A novel method was developed to parameterise a continuous myocyte orientation field throughout a FE model of the LV by directly fitting to raw diffusion signals acquired by DWI. This method circumvents issues associated with the eigenanalysis of diffusion tensors that can potentially lead to misrepresentation of the local myocyte orientation. These disadvantages can have a significant impact on electrophysiological and mechanical modelling studies as they affect the description of the electrical, contractile, and passive mechanical constitutive properties of the tissue. In addition, this new method does not assume the diffusion to be best represented by a tensor, and thus avoids the loss of information associated with the least squares fit of the diffusion tensor. Instead of using a voxel-wise data reduction to a tensor, the new method incorporates the spatial distribution of diffusion signals. The error therefore only involves one fitting process instead of two by eliminating the intermediate step of least squares fitting of the diffusion tensor, and requires less computation. It would be possible to further extend this technique to capture microstructural features that are not well represented by a diffusion tensor. One example would be to represent crossing fibres by allowing multiple orientations within a single voxel, and another would be to allow the representation of tissue isotropy (where there is no preferred direction) as it may be found in regions of myocyte disarray. Myocyte orientations estimated using this method agree well with the conventional method of fitting a myocyte field to primary eigenvectors for regions of high FA, within which the primary eigenvector has been shown to reliably represent the local myocyte orientation. In regions of low FA, this method provides continuously varying myocyte orientations. If the main contributor to low FA is noise, then maintaining continuity in the myocyte orientation field despite low FA is an important advantage.
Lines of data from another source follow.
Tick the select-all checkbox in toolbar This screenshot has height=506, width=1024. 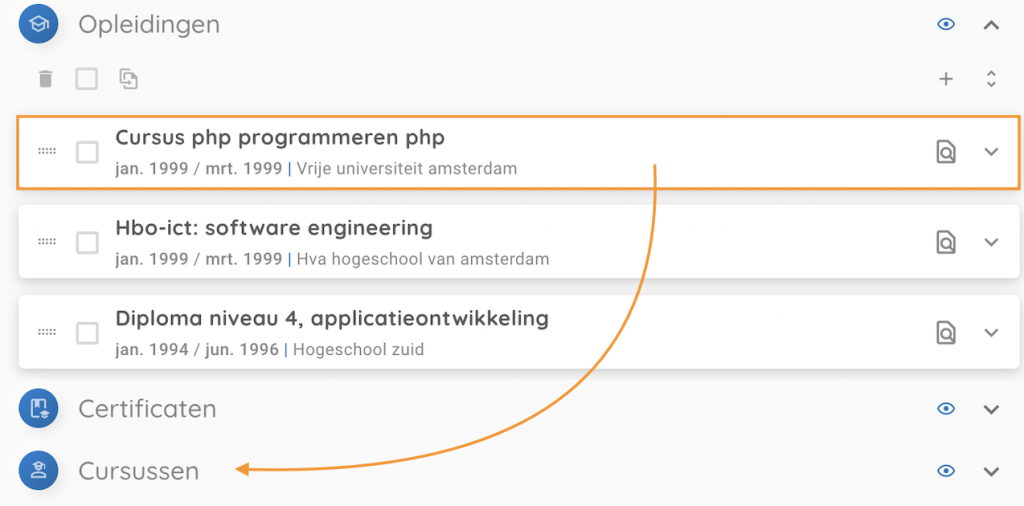tap(87, 79)
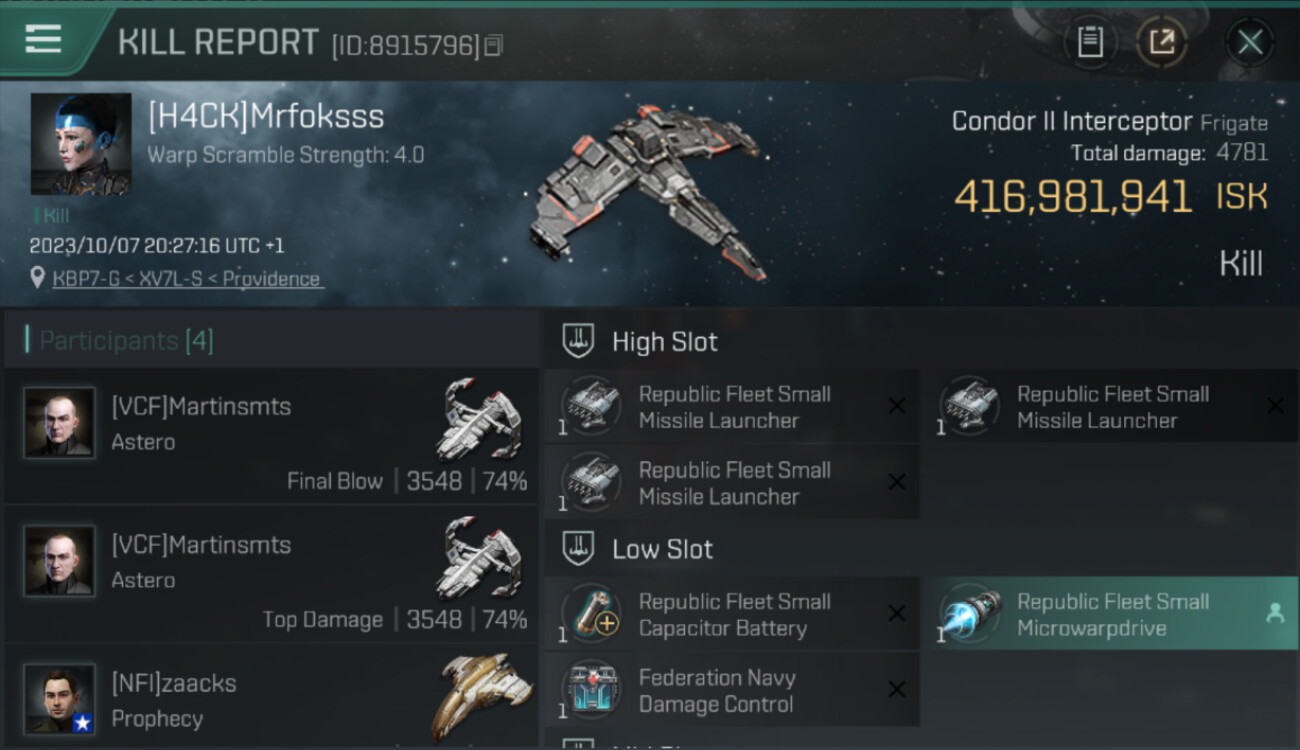Select the Republic Fleet Small Capacitor Battery
Viewport: 1300px width, 750px height.
coord(732,614)
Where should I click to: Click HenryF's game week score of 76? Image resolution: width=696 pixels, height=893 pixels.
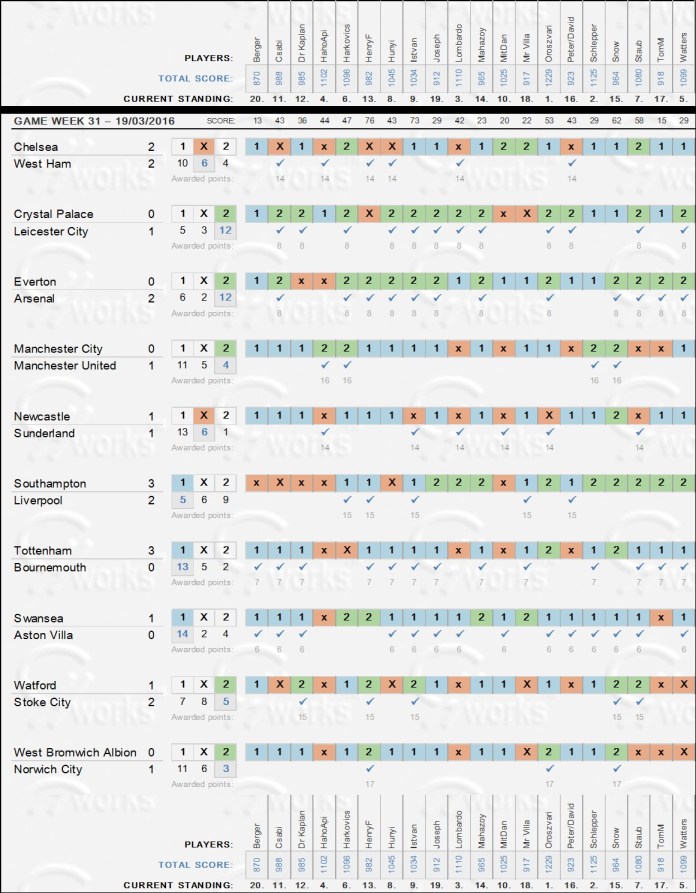pos(370,120)
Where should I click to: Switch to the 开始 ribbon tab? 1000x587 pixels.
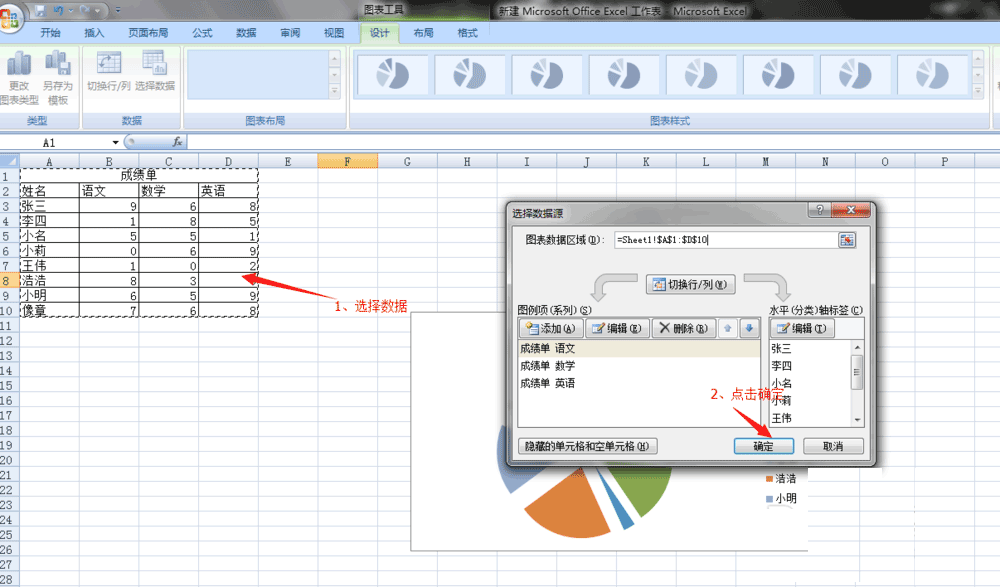[51, 32]
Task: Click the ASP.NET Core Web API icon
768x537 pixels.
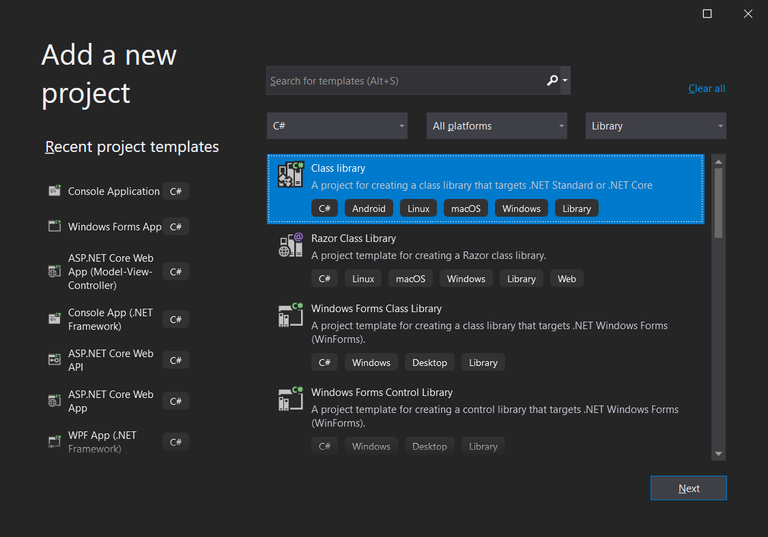Action: point(55,360)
The results suggest that fitting to the raw diffusion signals gives a better representation of the underlying structure than fitting to the primary eigenvectors of diffusion tensors, because the objective function implicitly accounts for variations in FA.

5 Conclusions

In this study, a model-based parameterisation method was proposed to directly interpret diffusion signals provided by ex vivo DWI. Our scheme does not require the conventional calculation of diffusion tensors, but directly fits a myocyte orientation field to spatial distributions of raw diffusion signals. A comparison of the proposed framework with a conventional eigenvector fitting method showed good agreement in regions of high FA, and smooth solutions in regions with low FA. Future studies will include exploring the influence of noise and motion artefacts on the fitting results.